Friday, October 12, 2012


Four AM.

Jeff is moving quietly, allowing me to sleep as long as possible.

I release to the awakening around 4:30. Sleep will be elusive now.

We talk quietly. Our difficult flight experiences yesterday. Travel.

Arrival in my dear Texas.

We are thankful to have traveled safely.

Thankful for our amazing children.

Thankful for each other.

I walk silently into the kitchen to make tea and I’m greeted by waves from the Cashlings. All awake soundlessly in the dark room.

“My body thinks it’s daytime, Mama,” Silas whispers.


We begin to move slowly in the morning dark. Enjoying the stretching of our legs. The comfort of a bed. Being safe, together, here.

We are cycling a travel cold. Stuffed noses and raw throats. Warm tea soothes and Tylenol eases.

Jeff has taken the sickness hardest. Any virus deeply affecting his weakened body.

He endured much yesterday. Thankful for his strength.

I sip my second cup of coffee. The caffeine does little to push back the weariness of jet lag. We must feel this until we don’t. There is no way around the tired. Just through it.

My brain seeks. Searches. Works through this transition.

Through the wardrobe.

Shifting of gears.

How to describe?

When we first moved to Uganda, seventeen years ago, someone mailed us the VHS tape of the movie Twister and I watched it over and over again. The movie was good, but it was the scenery that called me back. The camera shots of a wide, open sky. Tarmac roads. Scenes that reminded me of home. A place I understood.

Watching those landscapes soothed me then.

I remembered this feeling yesterday as I watched another movie on the airplane.
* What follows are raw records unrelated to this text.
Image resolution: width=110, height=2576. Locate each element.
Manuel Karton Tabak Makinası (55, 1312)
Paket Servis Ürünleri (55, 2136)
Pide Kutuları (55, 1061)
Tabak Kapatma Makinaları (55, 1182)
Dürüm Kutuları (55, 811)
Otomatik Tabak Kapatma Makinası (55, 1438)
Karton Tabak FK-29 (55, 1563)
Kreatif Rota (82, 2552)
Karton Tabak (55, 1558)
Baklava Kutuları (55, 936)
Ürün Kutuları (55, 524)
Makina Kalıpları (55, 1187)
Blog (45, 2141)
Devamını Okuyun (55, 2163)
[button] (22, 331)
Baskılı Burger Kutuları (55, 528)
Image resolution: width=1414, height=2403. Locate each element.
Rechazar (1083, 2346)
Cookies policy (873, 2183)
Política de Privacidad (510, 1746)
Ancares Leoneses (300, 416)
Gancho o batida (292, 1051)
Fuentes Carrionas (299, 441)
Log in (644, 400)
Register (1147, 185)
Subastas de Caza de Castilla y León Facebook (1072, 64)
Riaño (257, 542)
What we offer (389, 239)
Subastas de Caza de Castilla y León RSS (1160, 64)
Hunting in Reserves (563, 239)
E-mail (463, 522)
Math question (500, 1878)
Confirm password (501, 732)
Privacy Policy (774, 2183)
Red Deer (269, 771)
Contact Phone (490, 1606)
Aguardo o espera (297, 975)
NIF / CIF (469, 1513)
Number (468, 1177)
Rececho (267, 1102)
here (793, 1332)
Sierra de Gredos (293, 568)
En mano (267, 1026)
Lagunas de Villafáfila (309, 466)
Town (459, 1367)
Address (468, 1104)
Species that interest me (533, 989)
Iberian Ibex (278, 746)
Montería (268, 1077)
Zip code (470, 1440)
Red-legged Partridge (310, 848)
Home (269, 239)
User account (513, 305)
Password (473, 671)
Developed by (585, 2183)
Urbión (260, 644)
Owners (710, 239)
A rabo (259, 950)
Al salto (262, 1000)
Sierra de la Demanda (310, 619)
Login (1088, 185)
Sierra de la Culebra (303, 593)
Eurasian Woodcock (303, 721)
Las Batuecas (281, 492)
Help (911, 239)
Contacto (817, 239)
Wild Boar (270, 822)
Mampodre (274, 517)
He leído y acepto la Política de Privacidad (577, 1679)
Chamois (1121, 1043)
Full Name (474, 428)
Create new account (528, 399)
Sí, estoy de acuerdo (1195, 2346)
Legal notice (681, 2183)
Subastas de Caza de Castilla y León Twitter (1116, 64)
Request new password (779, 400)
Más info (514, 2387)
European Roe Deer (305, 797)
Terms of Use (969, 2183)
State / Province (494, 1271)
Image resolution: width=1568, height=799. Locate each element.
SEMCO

There was a scene of arrival in an African airport.

And that same soothing, familiar feeling washed over me.

Africa. The Third World. Now the place I can negotiate and understand.

I am still shocked by this.

This being an alien.

Landing in Texas bears a deep familiarity. Volume and accent and a warmth of welcome. A manner of conversation and joking that I recognize and remember.

Football games. Church. Restaurants.

Kindness of strangers.

We have met such kindness in every culture we have passed through.

But when the kindness reaches you in a familiar accent it touches uniquely.

We have two nights, cozy in our hotel room, to sip hot tea. Rest our weary bodies.

And allow our brains to shift.

Tomorrow, we make one more flight.

To family. Hugs. Connection. Conversation.

Another home.

This life is good. Rich. Full.

Even from weariness. Especially from weariness.

His Strength sustains. And He is ever, more real. Always Present.

“…And they admitted that they were aliens and strangers on earth.”

“…they were longing for a better country---a heavenly one. Therefore God is not ashamed to be called their God, for he has prepared a city for them.”

Hebrews 11:13b;16

1 comment:

junglehope said...

so your a missionary from Texas? coool, me too. Whereabouts?